Шарлотта не отрывала взгляда от рубашки, которую гладила. Она сочувствовала Доминику, так как знала, что почти невозможно внушить людям мысли, которые им не нравятся, особенно если от этого им становится неуютно, и они начинают сомневаться в существующем порядке вещей. Но она не собиралась говорить, что он никому не обязан, да и вряд ли Доминик согласится с этим. Он видел улицы Семи Циферблатов, ощутил их запах, и теперь никакие слова не сотрут это из памяти.

— Жаль! — в ярости повторил он. — Жаль! И это все, что вы можете сказать? Томас когда-нибудь вам рассказывал, каково там? Это неописуемо — всюду грязь и отчаяние…

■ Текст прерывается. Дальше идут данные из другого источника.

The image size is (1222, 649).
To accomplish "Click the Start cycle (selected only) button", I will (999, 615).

— Я знаю, — спокойно ответила она. — А есть еще худшие места, нежели работные дома: это ветхие многоквартирные скворечники, которые даже Томас не решается описывать.

— Он вам рассказывал?

— Кое-что, но не все.

Доминик нахмурился и уставился на белую деревянную столешницу.

— Это ужасно!

— Вы бы не хотели поесть? — Шарлотта сложила рубашку и убрала ее, потом отставила гладильную доску. — Я собираюсь перекусить. Есть только хлеб и суп, но присоединяйтесь, если хотите.

Внезапно между ними разверзлась пропасть, и Доминик осознал, что говорил с Шарлоттой так, словно оба они все еще на Кейтер-стрит, в одинаковом материальном положении. Он забыл, что теперь его мир так же отличается от ее мира, как дом самой Шарлотты — от Семи Циферблатов, и ощутил смущение от своей неловкости. Доминик наблюдал, как она достает из буфета две чистые тарелки и ставит на стол. Затем Шарлотта вынула хлеб из корзинки, взяла доску и нож. Масла не было.

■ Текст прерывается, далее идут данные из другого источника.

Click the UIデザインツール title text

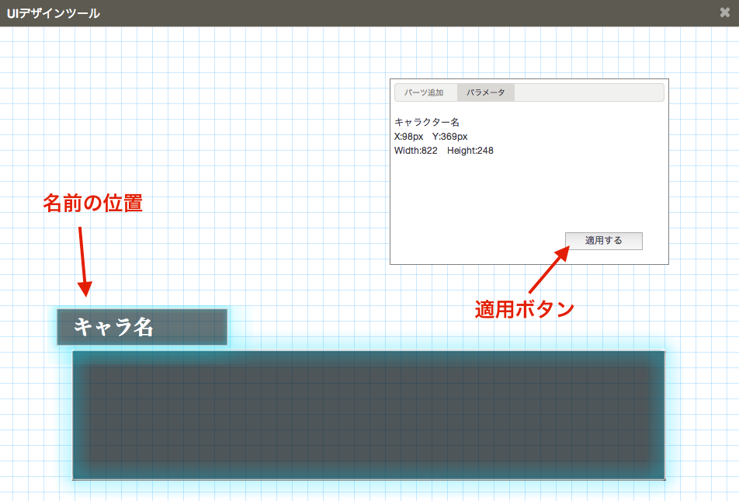tap(53, 13)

— Да, пожалуй, — ответил он, — я поем.

Она сняла крышку с кастрюли на плите и налила суп в две тарелки.

— А Джемайма? — спросил Доминик.

Шарлотта села к столу.

— Она уже поела. Что же вы собираетесь делать относительно просьбы мистера Карлайла?

Он промолчал. Ответ был ему уже известен, но пока что не хотелось это признавать.

— Я попытался рассказать об этом Алисии. — Он попробовал суп, который оказался удивительно вкусным; хлеб был свежий, с хрустящей корочкой. А он и не знал, что Шарлотта умеет печь хлеб. Ну что же, по-видимому, ей пришлось многому научиться.

— Это несправедливо. — Она пристально посмотрела на него. — Нельзя просто рассказывать об увиденном и ожидать, что люди все поймут с ваших слов и проникнутся вашими чувствами.

— Да, она не поняла. Просто пропустила мои слова мимо ушей, будто это всего лишь пустой разговор. Она показалась мне чужой, а ведь я считал, что так хорошо ее знаю.

— И это несправедливо, — сказала Шарлотта. — Ведь это вы изменились. Как вы полагаете, что подумал о вас мистер Карлайл?

— Что?

— Разве на вас произвело очень сильное впечатление то, что он сказал? И ему не пришлось привезти вас в Семь Циферблатов, чтобы вы увидели все собственными глазами?